You cannot control everything. You have no influence over what other people say or do, and life will create circumstances that are uncomfortable. If you’re a recovering addict you know this, you’ve heard it a hundred times, and you’ve lived it. Yet there are things that make you want to use again. One of the most important aspects of recovery and staying sober is recognizing triggers – the things that make you want to justify using again.
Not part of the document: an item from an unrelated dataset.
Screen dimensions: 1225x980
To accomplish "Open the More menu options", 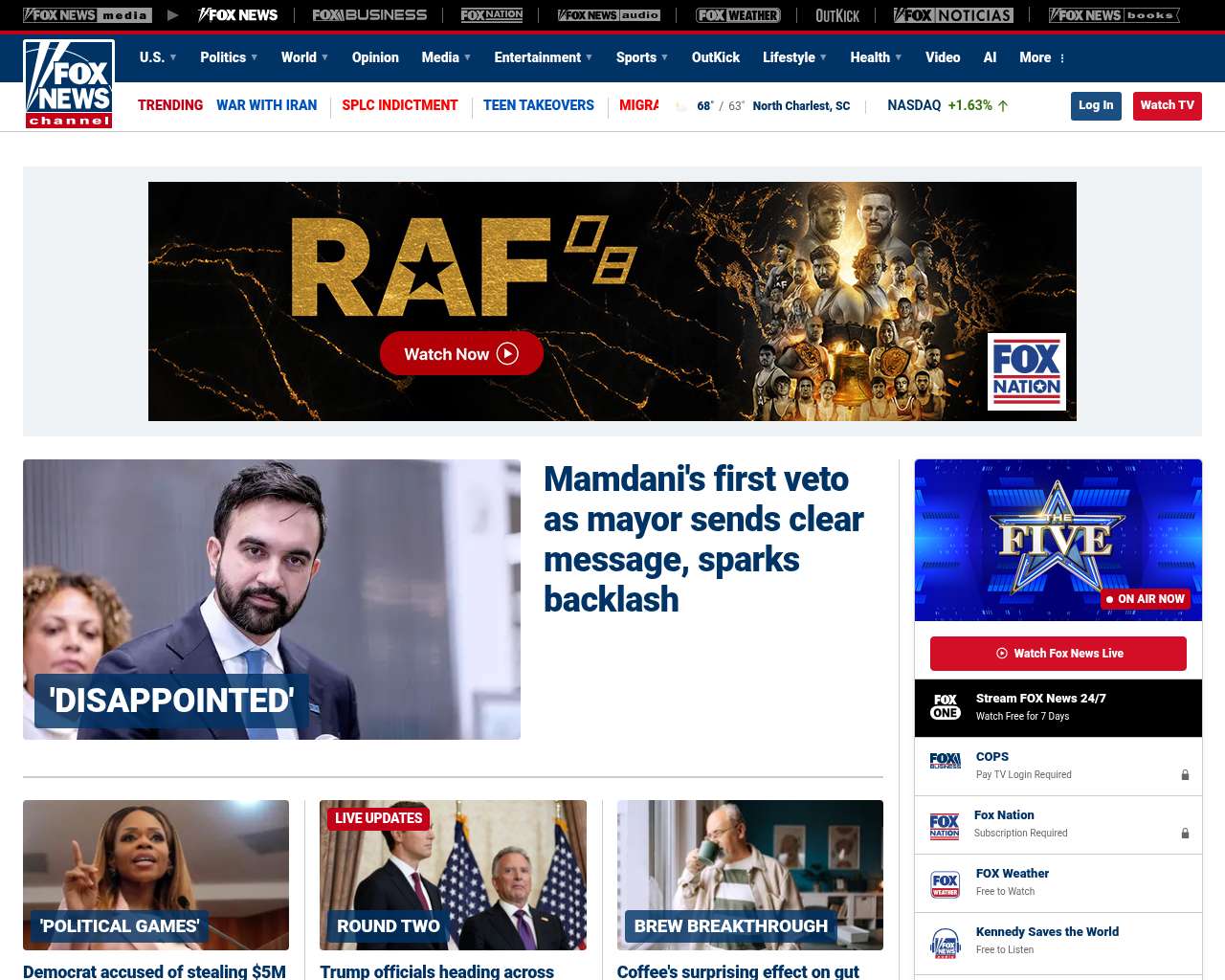I will [1042, 57].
There are many types of triggers, all of which can be a recipe for relapse. Recognizing these triggers and putting a stop to them can help you or a loved one avoid the trap of relapse and stay on the journey of recovery.

According to addictioncenter.com, triggers for relapse generally fall into three categories: emotional, environmental, or exposure. It is important to recognize these triggers and identify what makes you or your loved one justify wanting to use again.

Is it emotional? These types of triggers can be both positive and negative. Positive triggers can be the memories of celebrations in the past – good memories having fun with friends, falling in love, or achieving an important goal. Negative triggers can be memories of heartache, such as the loss of a loved one or a bad break-up. Memories that are so painful you wish to be numb or forget them entirely.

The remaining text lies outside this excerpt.